Comment #3: Catherine Tucker’s verbal response to the paper is anemic, if not cowardly. Most of her comments address the paper’s contribution to digital economics. Until the end of the comments, she doesn’t seem to want to address the real purpose of the paper - to document a serious problem and encourage the institutions of the economics profession to respond. I am not alone on this point.

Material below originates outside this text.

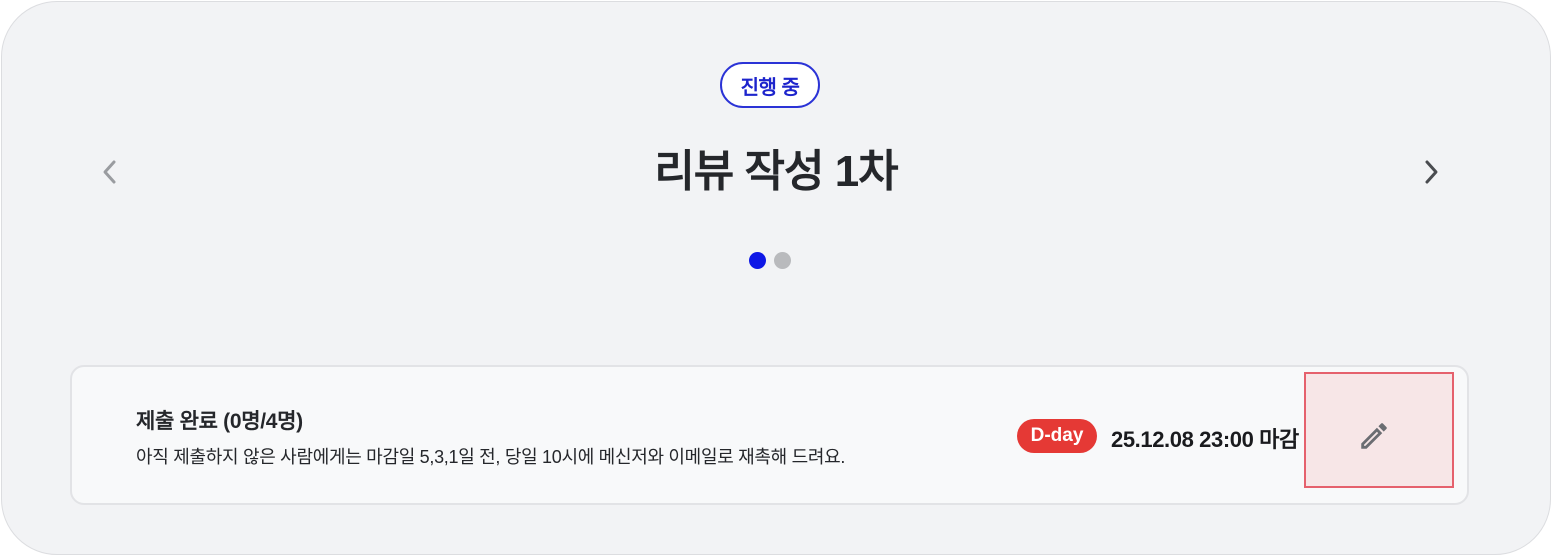 This screenshot has height=556, width=1552. What do you see at coordinates (776, 172) in the screenshot?
I see `page-title: 리뷰 작성 1차` at bounding box center [776, 172].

One of the first comments tells her not to treat this paper like another case of “Freakonomics” where you can turn any topic into a clever economics paper.
We can also take a moment to praise the authors to providing an extra tool for documenting toxic subcultures. The same tools can be used to study the toxicity of similar websites in sociology, political science and other fields. I would like to see how the portrayal of toxicity varies across fields. Is econ better or worse? How bad is it? I can also imagine analyses that look at department level variables (rank or size) to predict toxicity.
I thank the authors for doing this work. It’s an important step in the right direction.
Bottom line: If you let an animal die in your yard and don’t clean it up, it’ll stink up the place.